Autrement dit, les mathématiques comme mère de la philosophie. Cela, manifestement ce n’est pas vrai, ni dans le cadre des mathématiques, ni dans le cadre de la science en général. L’efficacité de la science, c’est de la production du savoir, ce n’est pas de la production de sens et encore moins de la production d’éthique.

Ce qu’il nous faut comprendre aujourd’hui, c’est justement l’autonomie du champ philosophique et du champ éthique par rapport à la science. En aucun cas le développement dont nous avons besoin de la conscience philosophique ou de la responsabilité éthique ne peut être appuyé sur le partage du savoir scientifique. C’est même l’inverse. Il faut retourner la phrase de d’Alembert et dire aujourd’hui : « Ce dont nous avons besoin d’abord pour comprendre, maîtriser et sans doute continuer à produire de la science, c’est probablement une philosophie et une éthique ». Et de ce point de vue, il y a un enjeu.

D’ailleurs, l’une des bonnes initiatives du ministre a été de demander à un philosophe, Dominique Lecourt, un rapport sur l’introduction d’un enseignement de philosophie dans les cursus scientifiques de l’Université.

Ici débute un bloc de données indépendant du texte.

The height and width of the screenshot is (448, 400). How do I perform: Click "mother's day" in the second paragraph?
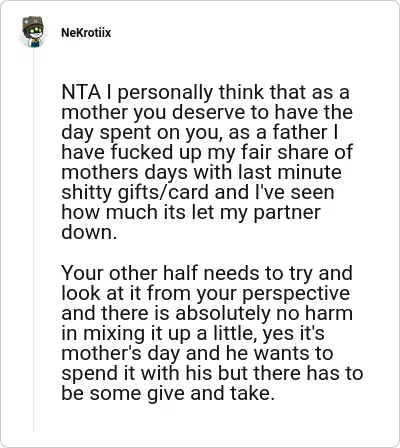121,354
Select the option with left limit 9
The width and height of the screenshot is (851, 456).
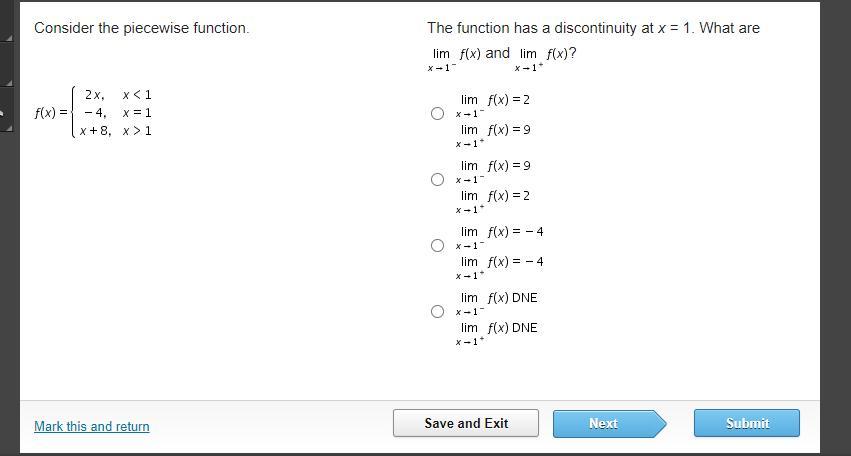pyautogui.click(x=437, y=180)
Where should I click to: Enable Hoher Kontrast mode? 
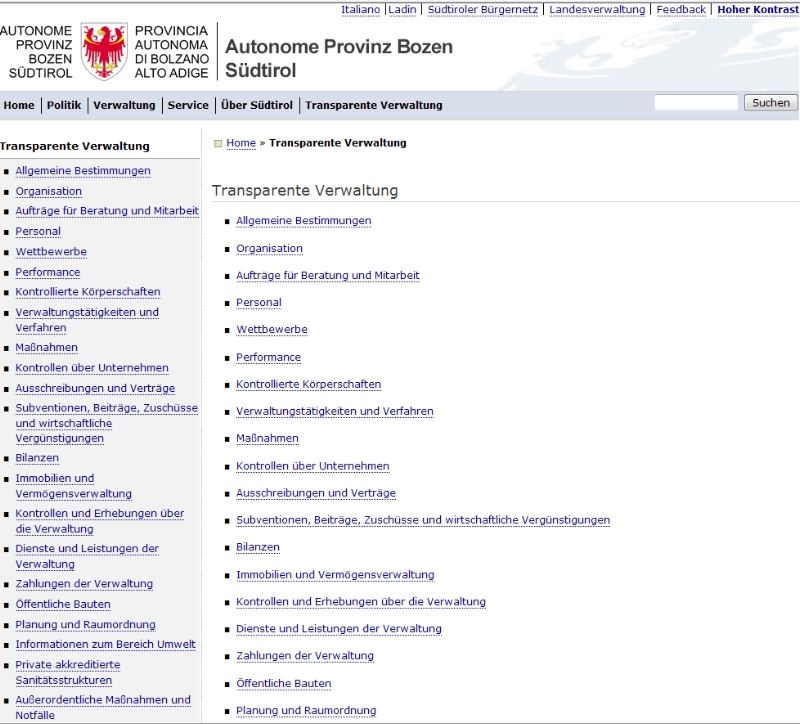[758, 10]
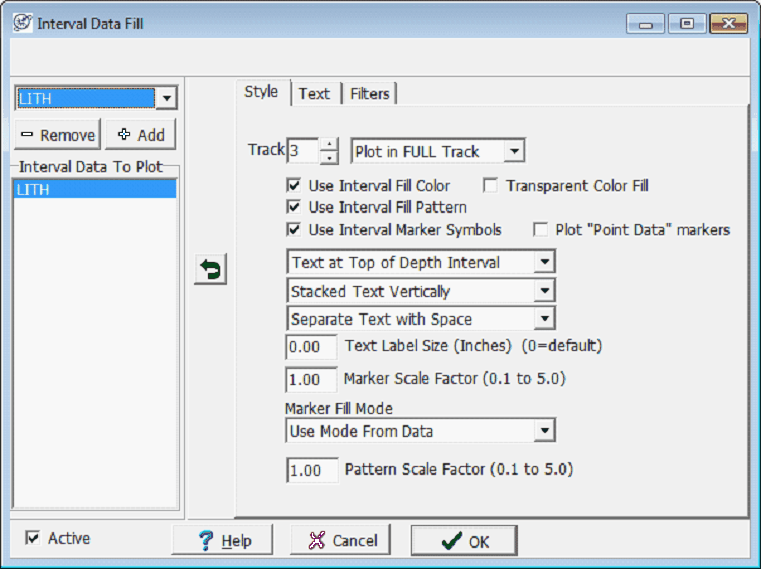The image size is (762, 570).
Task: Click the OK button
Action: coord(464,541)
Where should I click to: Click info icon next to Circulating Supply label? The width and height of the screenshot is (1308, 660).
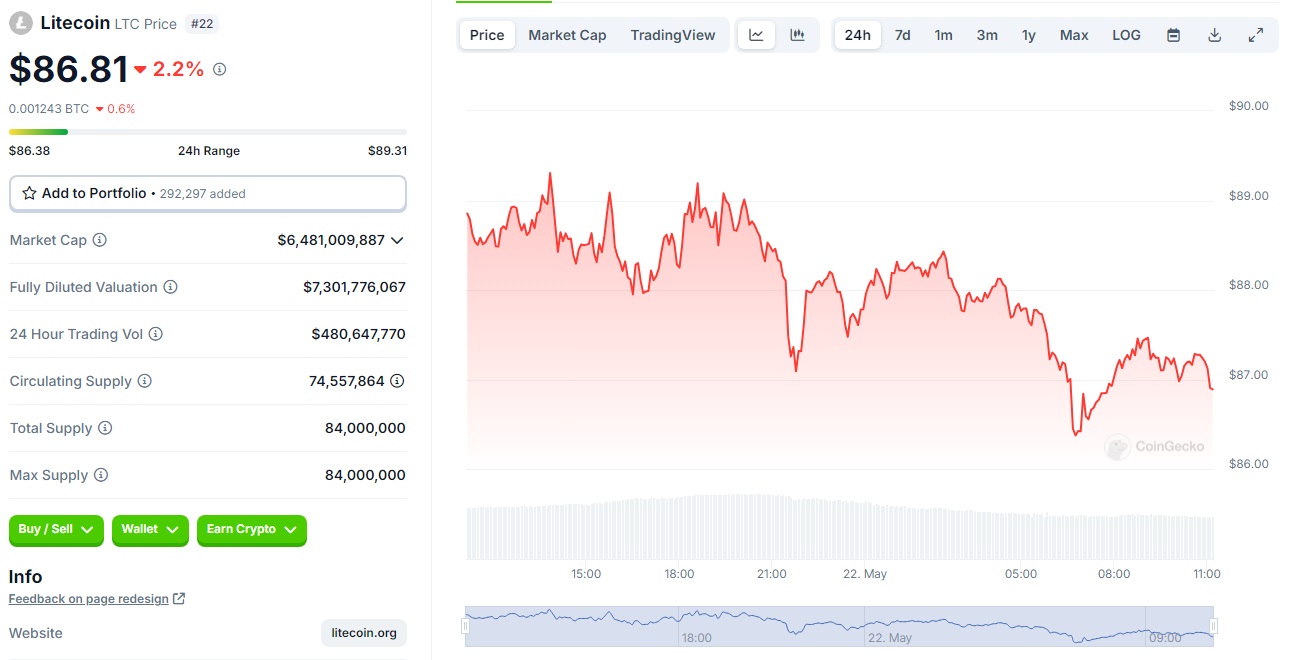pyautogui.click(x=145, y=381)
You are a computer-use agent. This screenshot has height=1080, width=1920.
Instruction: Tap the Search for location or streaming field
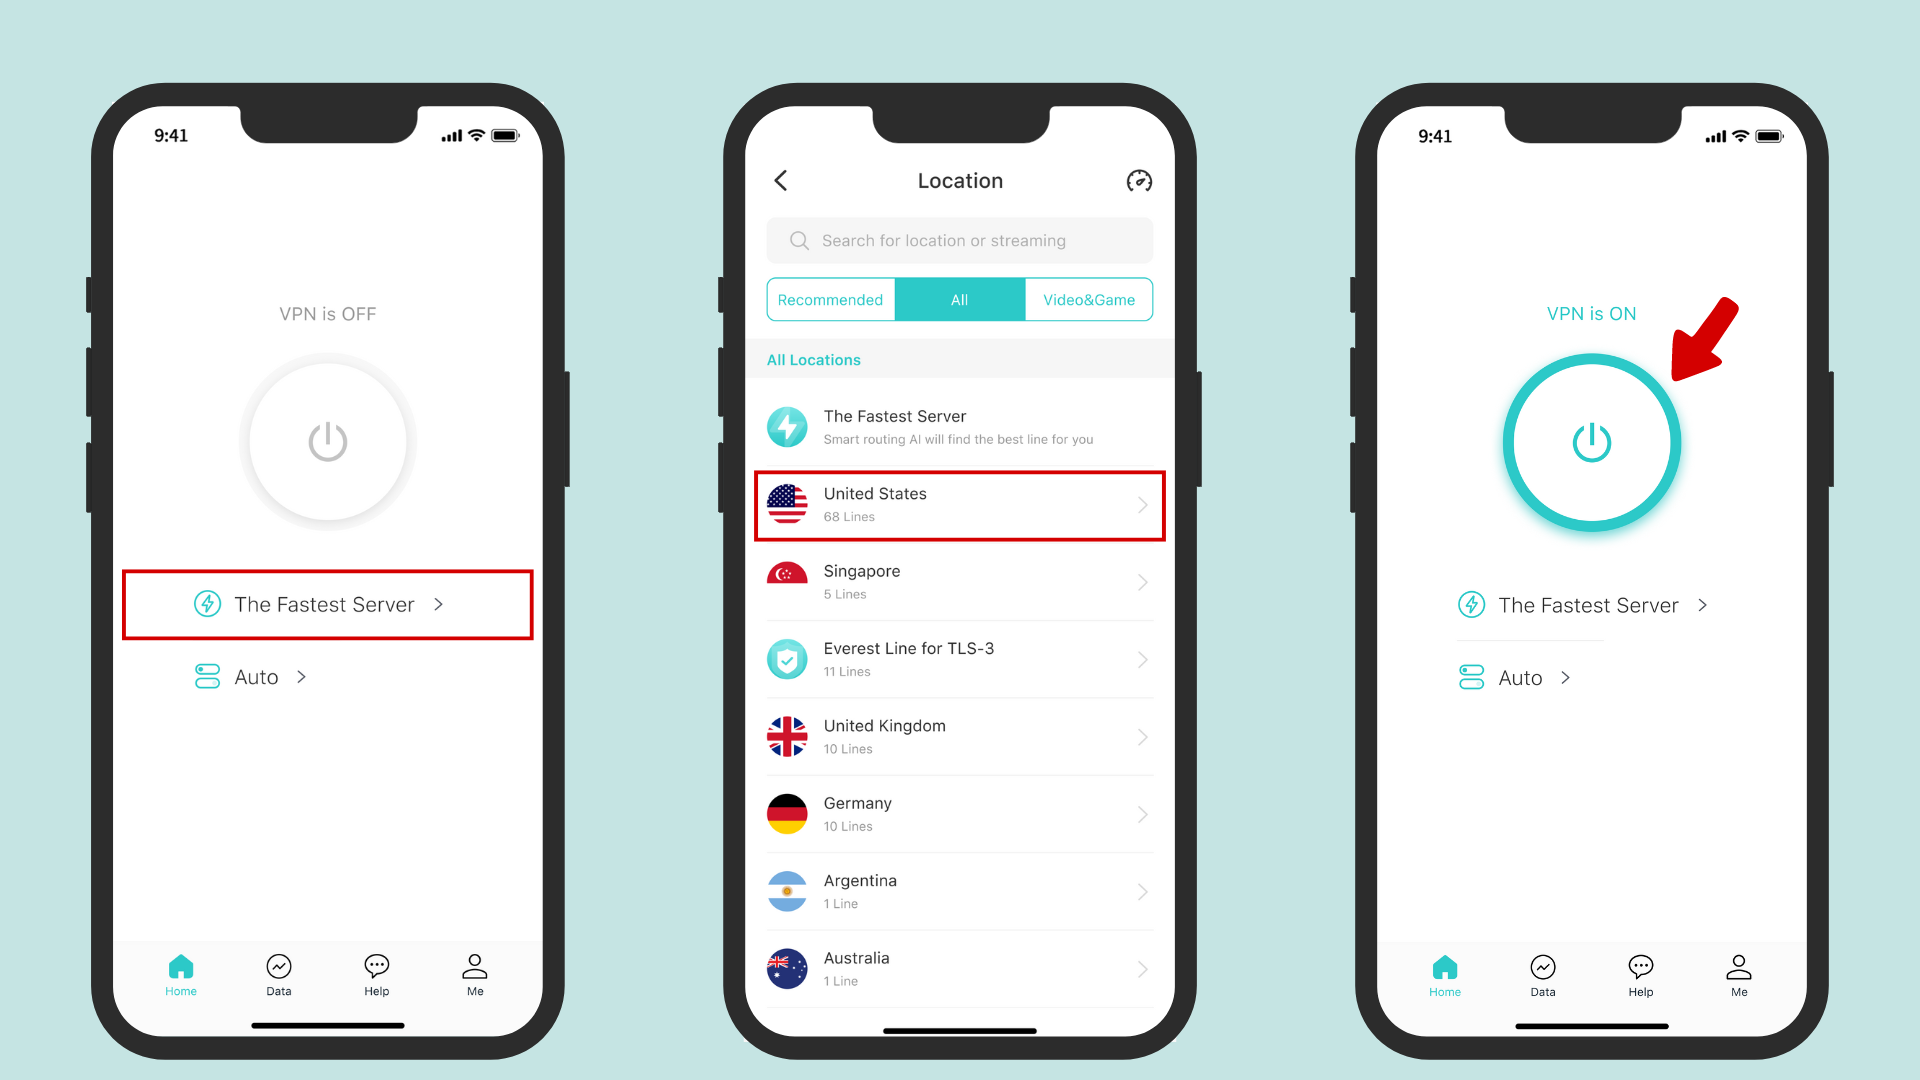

C’est évidement une mesure qui me paraît totalement nécessaire aujourd’hui. On va voir ce qui en adviendra. Cela ne suffira certainement pas, mais c’est en tout cas un petit signe dans la direction où je pense qu’il faudrait aller.

 

Conférence-débat organisée par le Café des sciences et de la société du Sicoval le 27 janvier 2000.